Provided records section start

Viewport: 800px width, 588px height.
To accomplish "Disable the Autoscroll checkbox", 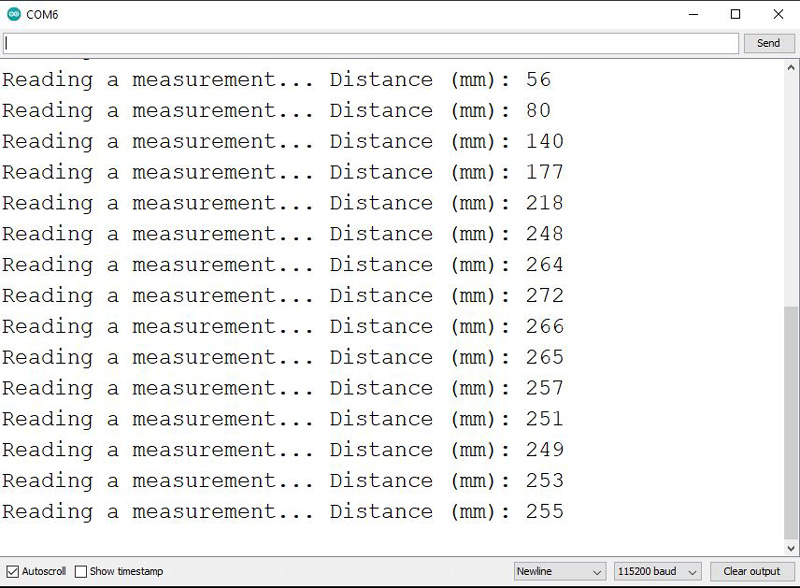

Provided records section end
Provided records section start

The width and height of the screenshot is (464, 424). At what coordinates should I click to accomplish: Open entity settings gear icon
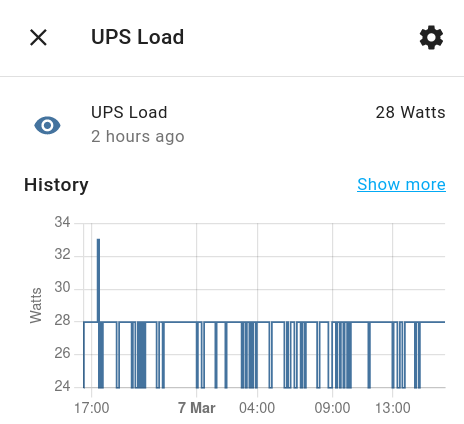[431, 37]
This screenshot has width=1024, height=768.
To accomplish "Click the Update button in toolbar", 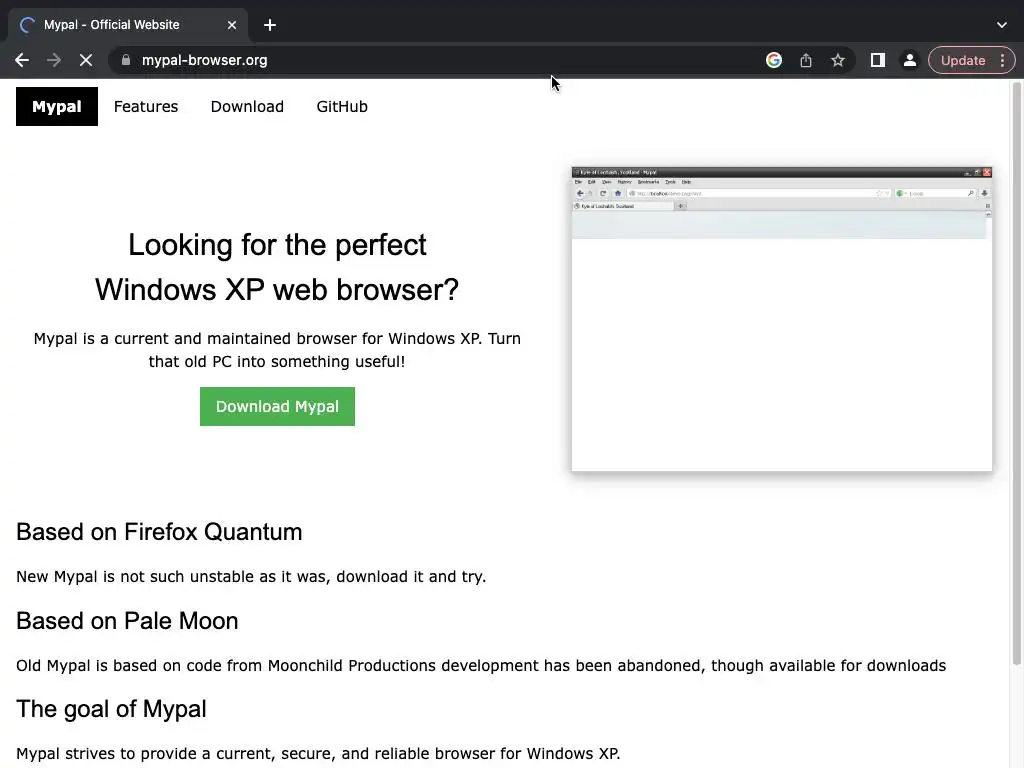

Provided records section end
Provided records section start

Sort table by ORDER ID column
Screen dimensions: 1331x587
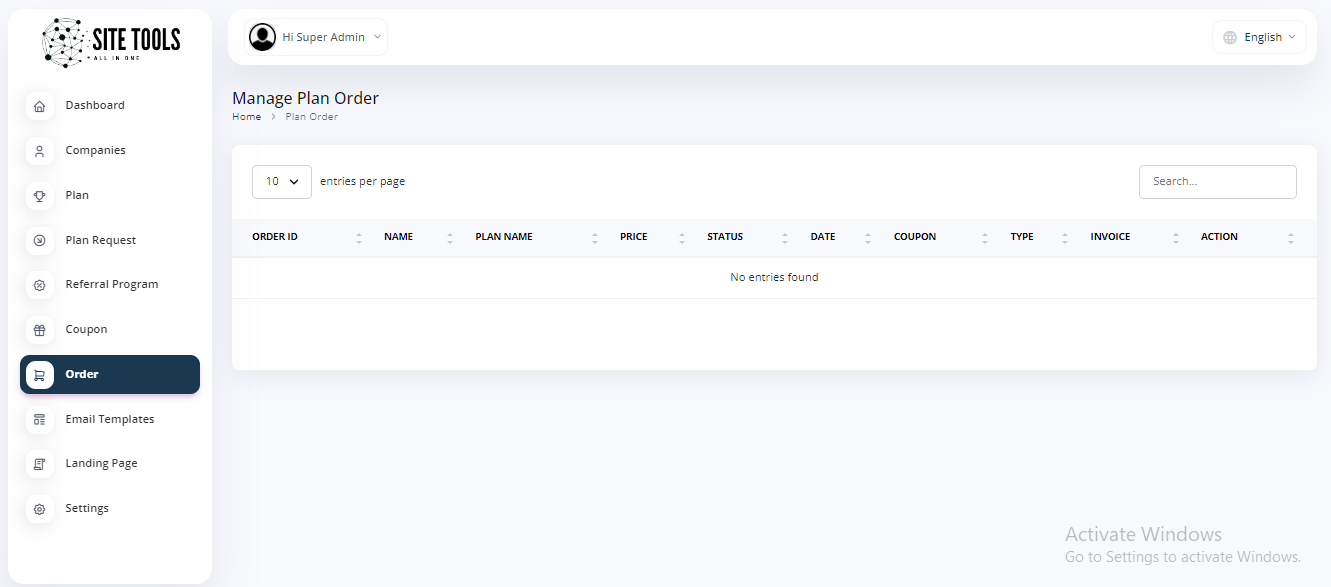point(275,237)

Provided records section end

▶ _Your task_: Nothing except the lines from the one containing "The width and" through the one containing "the Update button" should appear in the answer, exactly as above and without pictures.

▶ _Expected answer_:
The width and height of the screenshot is (464, 424). At what coordinates should I click to accomplish: Open entity settings gear icon
[431, 37]
This screenshot has width=1024, height=768.
To accomplish "Click the Update button in toolbar", 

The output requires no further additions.